In Nez Perce and Asotin counties, where a hazardous weather advisory is in effect, light snow is expected to create slick driving conditions and below average temperatures throughout the weekend.

According to the National Weather Service, Whitman and Latah counties could experience as much as 3 to 5 inches of snow and heavy winds by the time the advisory ends.

In Lewiston, the NWS forecast calls for a 40 percent chance of as much as 1 inch of snow and gusts of up to 24 mph.

Throughout the Inland Northwest this weekend, periods of light snow will linger and below average temperatures will arrive today and persist through much of the week.

The forecast for the Palouse calls for a 40 percent or 50 percent chance of snow each day through Tuesday.

The high temperature on the Palouse today will be 25 degrees with a low of 18. Temperatures are expected to dip in the coming days with nighttime temperatures falling to single digits. In the L-C Valley, today’s high temperature is expected to be 32 degrees with a low of 18 degrees into the night.

As the winter weather hit the Palouse Friday, snow created hazardous conditions on the roads. A driver east of Moscow was pulled from his truck Friday morning after a crash on Robinson Park Road.Emergency medical technicians from the Moscow Volunteer Fire Department helped the driver exit the vehicle, which came to rest at about 9 a.m. on the roadway apparently after sliding to the shoulder then rolling on its side.

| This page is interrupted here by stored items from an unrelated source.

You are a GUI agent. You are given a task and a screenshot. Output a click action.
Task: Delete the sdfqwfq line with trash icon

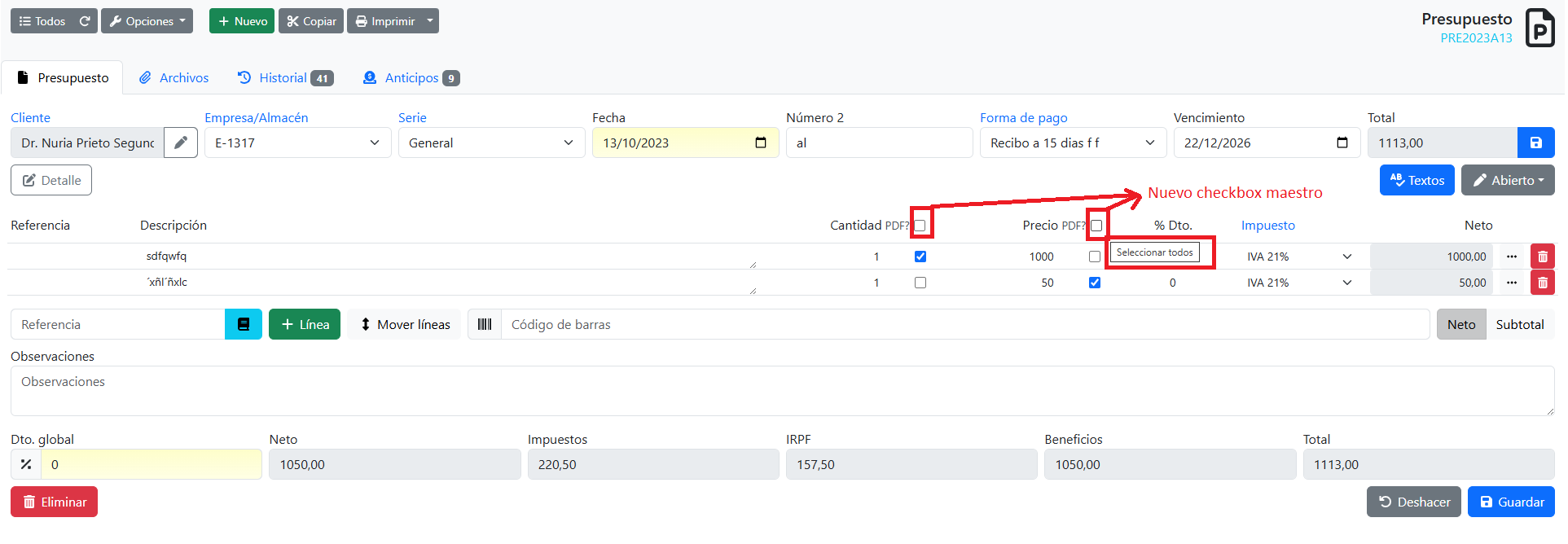[x=1542, y=257]
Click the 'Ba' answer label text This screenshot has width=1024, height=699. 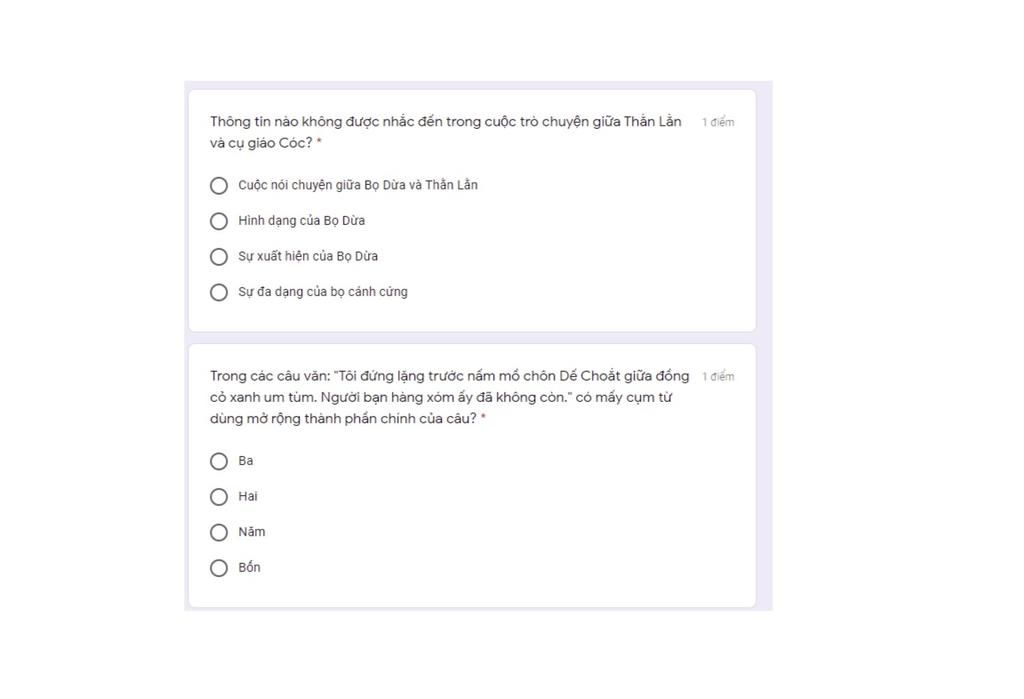(x=246, y=461)
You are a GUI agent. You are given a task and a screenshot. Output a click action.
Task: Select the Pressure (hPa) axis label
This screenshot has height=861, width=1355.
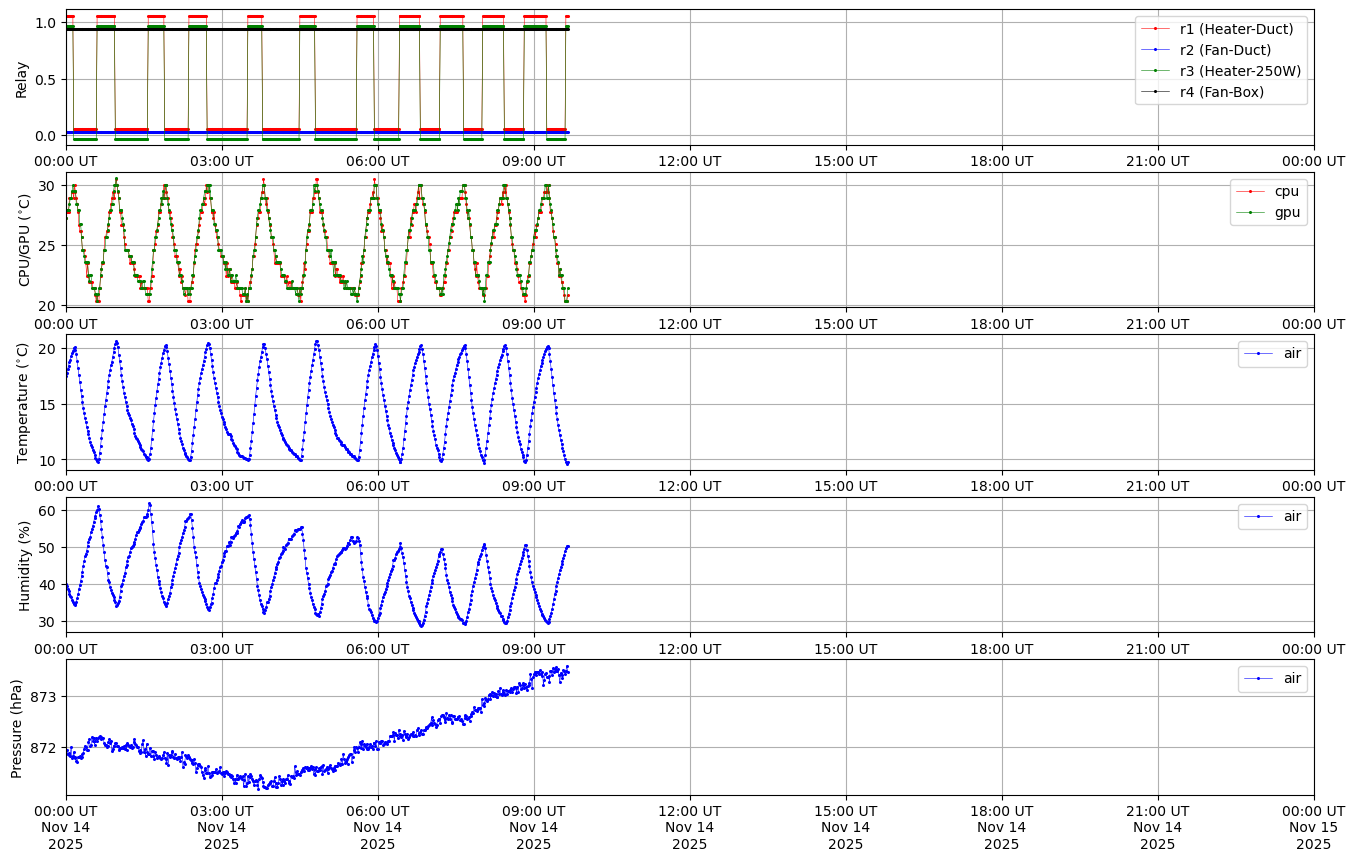point(17,728)
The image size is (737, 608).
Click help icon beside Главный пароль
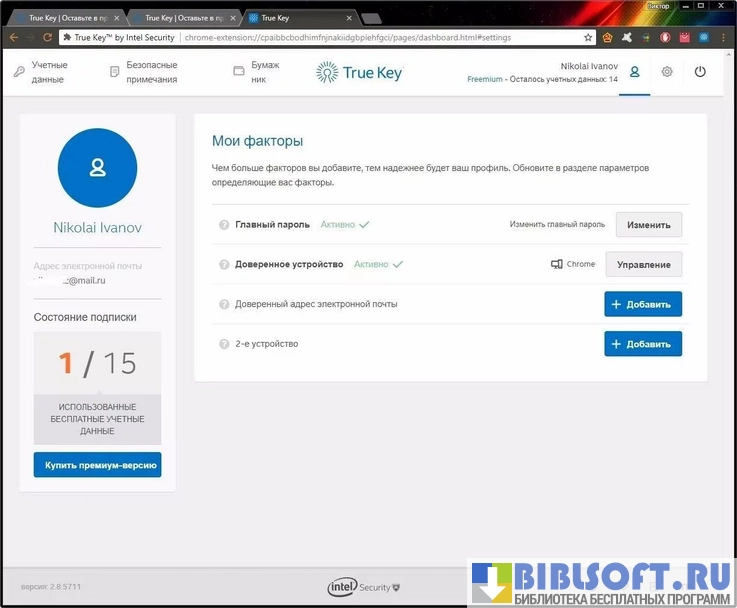tap(224, 225)
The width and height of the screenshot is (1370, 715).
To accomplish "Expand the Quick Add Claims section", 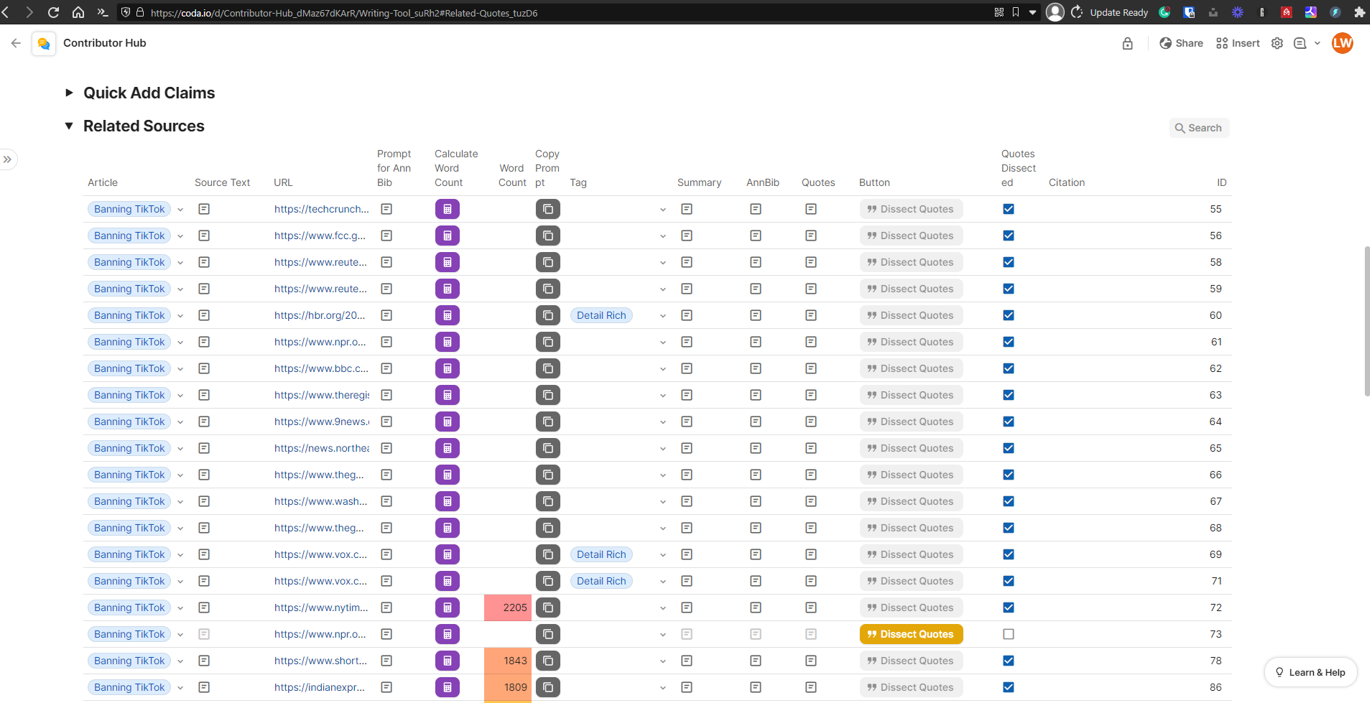I will tap(69, 93).
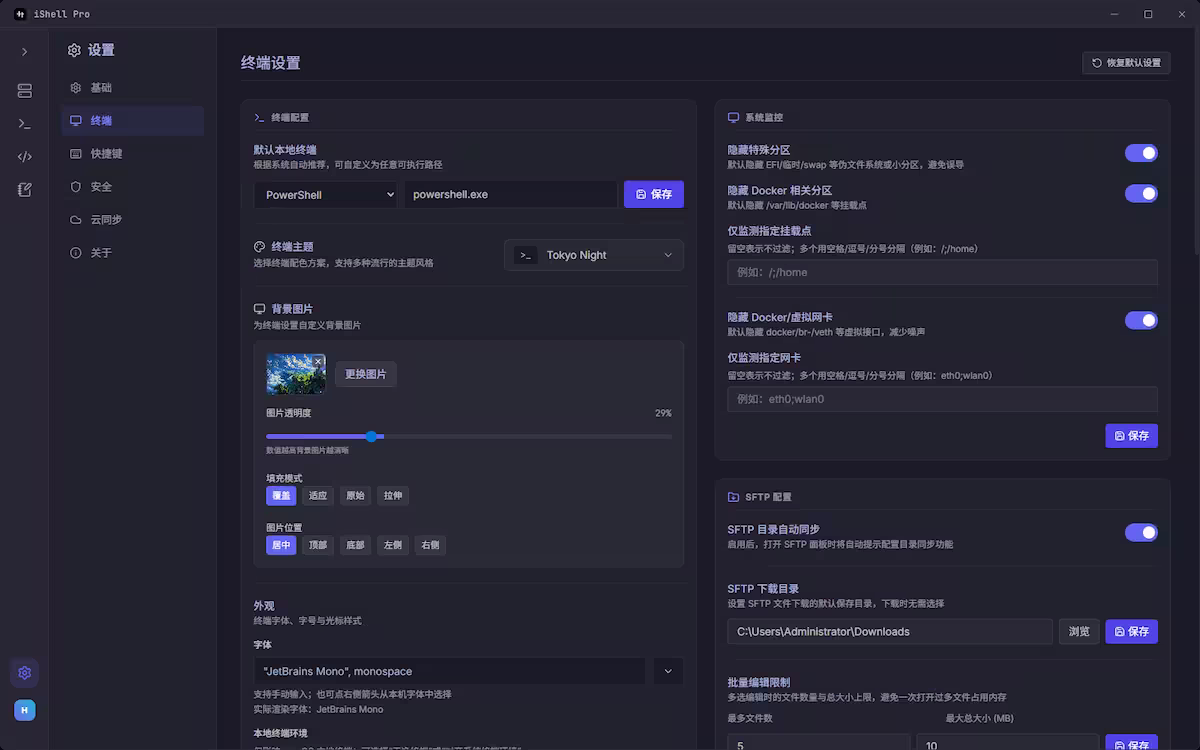Image resolution: width=1200 pixels, height=750 pixels.
Task: Open the 云同步 settings section
Action: [131, 220]
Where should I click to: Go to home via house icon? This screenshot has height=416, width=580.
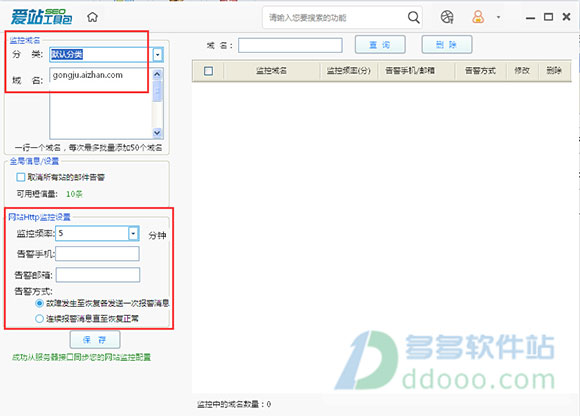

The driver did not appear to be seriously injured, and declined to be taken by ambulance to the hospital.

The Latah County Sheriff’s Office also responded to a non-injury slide-off accident on Little Bear Ridge Road near Troy.

Whitman County deputies responded to an accident on Wilcox and Sommers roads between Colfax and Dusty.

The NWS advises drivers to prepare for slippery road conditions, patchy blowing snow that could reduce visibility and cold wind chills as low as 25 degrees below zero that could cause frostbite on exposed skin in as little as 30 minutes.

The Spokane Regional Health District issued a health advisory Friday afternoon about life-threatening health problems that can occur because of exposure to cold temperatures. With temperatures reaching single digits in the coming days, infants, the elderly and animals are particularly at risk.

It advised people going outdoors to wear several layers of loose-fitting, light-weight, warm clothing, as well as mittens and a hat. Covering the mouth with a scarf can protect lungs from extremely cold air.

It also advises to stock up on emergency supplies, make sure fireplaces function properly and make sure vehicles are filled with gas.

Signs of frostbite include a white or grayish-yellow skin area, skin that feels unusually firm or waxy or numbness.

Signs of hypothermia include slurred speech, disorientation, uncontrollable shivering, stumbling, drowsiness and a body temperature of 95 degrees or less.